Sheedy’s conversion restored a seven-point lead for Bristol, yet whereas defences had dominated the early action, space was now being created, and slick passing saw Exeter draw level again just before half-time as Hodge finished off a smart move and Simmonds converted.

Hodge departed injured early in the second period, before the visitors produced another smart attacking move that saw centre Ian Whitten breach Bristol’s defence, only for it to be ruled out after an earlier late tackle.

And Bristol made the most of it as Piutau breezed across for his second try after 47 minutes, with Sheedy’s conversion again leaving Exeter seven points adrift.

Sheedy carved open Exeter’s defence just five minutes later, before delivering a superb pass to Leiua, who applied a stunning finish, and Sheedy’s conversion left Chiefs floundering.
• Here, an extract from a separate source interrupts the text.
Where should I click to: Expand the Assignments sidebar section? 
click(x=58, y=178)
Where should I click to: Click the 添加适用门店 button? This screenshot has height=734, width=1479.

But Bristol then had substitute Jack Bates sin-binned for a dangerous tackle on Exeter number eight Jacques Vermeulen, and they immediately claimed a third try through Kenny that Simmonds converted.

The home side could not cope with 14 players and Exeter struck again on the hour mark through Woodburn, before Simmonds added the extras to make it 28-28.

Exeter, though, followed good with bad when England centre Henry Slade’s pass was intercepted by Fricker just inside his own half and he sprinted clear to score – with Lloyd converting – before Morahan sealed a memorable win six minutes from time.

Sale leapfrog Exeter after win at Wasps

In the other Premiership fixture played out on Friday, Sale Sharks claimed a hard-fought 16-7 victory over Wasps at the Coventry Building Society Arena.

The win booked Sale’s place in next season’s Champions Cup and also kept alive their slim hopes of a play-off spot but a number of other sides’ results have to go their way if they are to climb to the necessary fourth place.

Wasps were deserved losers and are now in danger of missing out on a Champions Cup berth with no points from this clash and a trip to league leaders Leicester in their final fixture next week.

For Sale, Robert du Preez kicked three penalties and converted a try from Akker van der Merwe, while Wasps crossed over through Gabriel Oghre as Jimmy Gopperth added the extras.

Despite both sides showing a huge amount of industry, the first quarter was scoreless with try-scoring opportunities at a premium as the game was played out between the opposing 22s.

Wasps suffered a setback when scrum-half Dan Robson was shown a yellow card for a deliberate knockdown but Sale could not capitalise as flanker Tom Curry knocked on with the try-line beckoning.

A couple of penalties allowed the home side to relieve the pressure before they picked up the first score when Oghre finished off a driving line-out with Sale captain Jono Ross sin-binned for attempting to drag it down.

Robson returned from the sin-bin in time to see his opponents collect their first points when Du Preez kicked a 35-metre penalty.

Gopperth could have nullified this but he was off-target with a long-distance penalty before Ross Returned, to be greeted by a second success from Du Preez to leave the visitors trailing 7-6 at the end of a featureless first half.

Sale centre Manu Tuilagi was substituted at half-time with Rohan Janse van Rensburg introduced and – on the resumption – the home side received a major blow.

From the kick-off, competition for possession left lock Elliott Stooke prone on the floor with a serious leg injury being carried off on a stretcher and replaced by James Gaskell.

Wasps’ woes continued when number eight Alfie Barbeary was shown a yellow card for a deliberate knock-on, with the visitors immediately taking advantage when Van der Merwe crashed over from close range.

Barbeary returned in the hope that he may shore up the Wasps pack, but his side were still only six points adrift going into the final quarter.

That became nine when Wasps infringed again at a scrum for Du Preez to kick his third penalty before the hosts built up their best period of pressure.

However, the Sale defence held firm before Gopperth missed a long-range penalty which would given his side a valuable bonus point.